The area where the dewars are stored is quite impressive.  Each dewar holds over 8,000 samples - that's a whole lotta hope inside one dewar!


At the end of the tour, I caught a glimpse of Zoe staring at the dewars.  I hope she was willing medical advancements at that moment - so we can use her stem cells to someday strengthen that half a heart and keep it beating strong inside her tiny chest.


A glimpse - on the brink of stem cell therapy

Thursday, November 15, 2012

Totally Unacceptable...

Ok, so I realize it's been ridiculously long since I updated...  Things are a bit busy.  Far too busy.

I've come to the realization (with some help from others) that I tend to keep myself over-booked so that I don't have time to "think."  When there is quiet time, it's a bit scary.  In those quiet moments, I actually have time to turn around and stare the boogie-man in the face... HLHS.  When I'm busy advocating, working, volunteering, being mommy to two rambuncious girls, etc. I can fill my mind with "other" things.  It's much easier that way (or so it seems.)  It's been suggested that a concerted effort to breathe once in a while and face the realities of Zoe's heart defect might be a wise choice.  I have an uncanny gift of disassociation.

Don't get me wrong.  I'm faced with it every day (the scar taunting me when changing Zoe's clothes or giving her a bath, when holding her cool hands or seeing her blue fingernails) but those cues are easier to register tangentially than the realities of what those cues really mean.  With Zoe's next open heart surgery, a year or perhaps two years away, I like to forget.  Forgetting, however, doesn't assist in the grief process (which never really ends with HLHS families.)  Grief starts the day of diagnosis and continues throughout our entire lives.  It's hard work.  It's exhausting. 

So, I fill my day with "others."

One of my most favorite "others" is politics.  I'm so extremely relieved that President Obama won re-election.  It means a heck of a lot to our family, and so many families I've come to know and love.  Even the ones who don't realize (yet) how beneficial the next four years will be with Obama as our nation's leader.  I'm ecstatic, proud and so honored to have played a small role in the campaign.

The second best part about Obama's re-election: my conversation with Emerson the morning after Election Day. She asked many questions, particularly geared towards those who were "sad" about the election results.  It was so nice to have an opportunity to talk to Emerson, my four-year-old, about what it means to be respectful, humble, to live with humility, and talk to her about what it means to live in a democratic nation. I think the next four years will be a great learning experience for all of us, our children included.

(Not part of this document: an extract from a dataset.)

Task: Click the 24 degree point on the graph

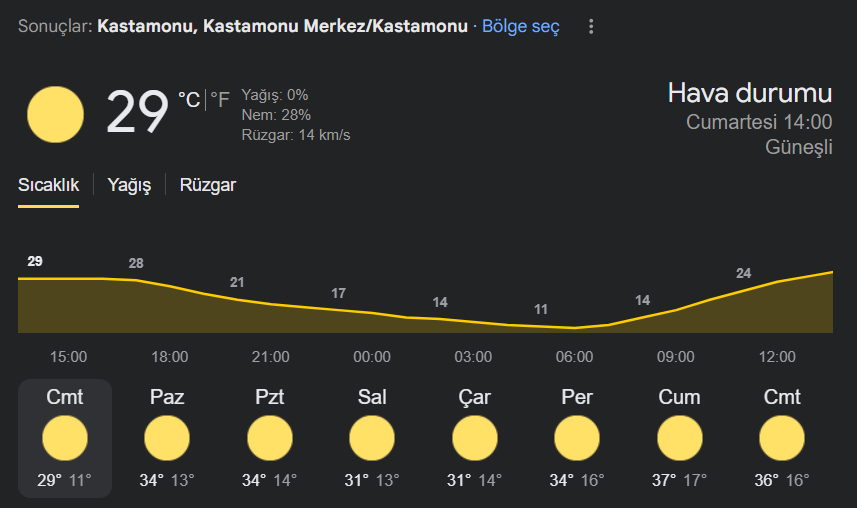Action: [743, 273]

Since I need to get back to busy, I'll leave you with photos from some of our "other" activities which keep us away from the boogie-man...


(Quality time with Uncle Bri)

(Enjoying Halloweening)
 
(Spending time in Northern AZ)
 
(Play dates - HLHS troublemakers on the right...)

(HLHS troublemakers on the laps!)
(Comparing the Giants)

(Attending the Congenital Heart Walk!)


(Raising lots of funds for CHD Research/Awareness!)